First observe that it suffices to compute [math]\displaystyle{ \pi(x) }[/math] to accuracy 1/2, since it is an integer. Next, it suffices to count the slight variant sum [math]\displaystyle{ \sum_{n \leq x} \frac{\Lambda(n)}{\log n} }[/math] up to this accuracy, since the error term is a sum over prime powers and this can be computed in [math]\displaystyle{ x^{1/2+o(1)} }[/math] time/space (using e.g. the sieve of Eratosthenes to find all the primes up to [math]\displaystyle{ x^{1/2} }[/math]).
In fact, it suffices to compute the sum
- [math]\displaystyle{ \sum_{n} c(n) \frac{\Lambda(n)}{\log n} }[/math] (1)
where c is a computable function which equals 1 for [math]\displaystyle{ n \lt x - x^{1/2} }[/math], vanishes for [math]\displaystyle{ n\gt x }[/math], and is smooth in between. This is because the error can be computed in [math]\displaystyle{ x^{1/2+o(1)} }[/math] time/space via another sieve of Erathosthenes. [Actually, by using Odlyzko's method recursively, one can reduce this portion of the cost to [math]\displaystyle{ x^{1/4+o(1)} }[/math].]
The expression (1) can be rewritten using the zeta function as
- [math]\displaystyle{ \frac{1}{2\pi i} \int_{2-i\infty}^{2+i\infty} F(s) \log \zeta(s)\ ds }[/math]
where
- [math]\displaystyle{ c(u) = \frac{1}{2\pi i } \int_{2-i\infty}^{2+i\infty} F(s) u^{-s}\ du }[/math].

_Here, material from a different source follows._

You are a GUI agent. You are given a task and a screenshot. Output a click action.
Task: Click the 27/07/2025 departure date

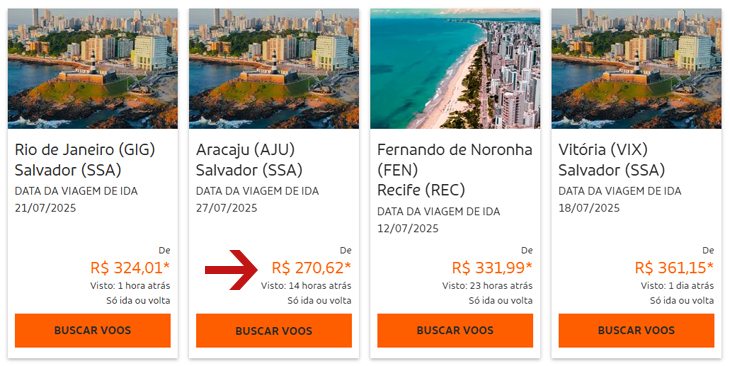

It turns out that F is rapidly decreasing when [math]\displaystyle{ Im(s) \gg x^{1/2} }[/math], so to get within accuracy 1/2, one only needs to evaluate the integral for [math]\displaystyle{ s = O(x^{1/2+o(1)}) }[/math]. By quadrature, this reduces to evaluating [math]\displaystyle{ \zeta(s) }[/math] (and its first few derivatives) to accuracy about [math]\displaystyle{ O(x^{-1/2+o(1)}) }[/math] for about [math]\displaystyle{ x^{1/2+o(1)} }[/math] values of s in this range, but this can be done in many ways (e.g. by the Euler-Maclaurin formulae).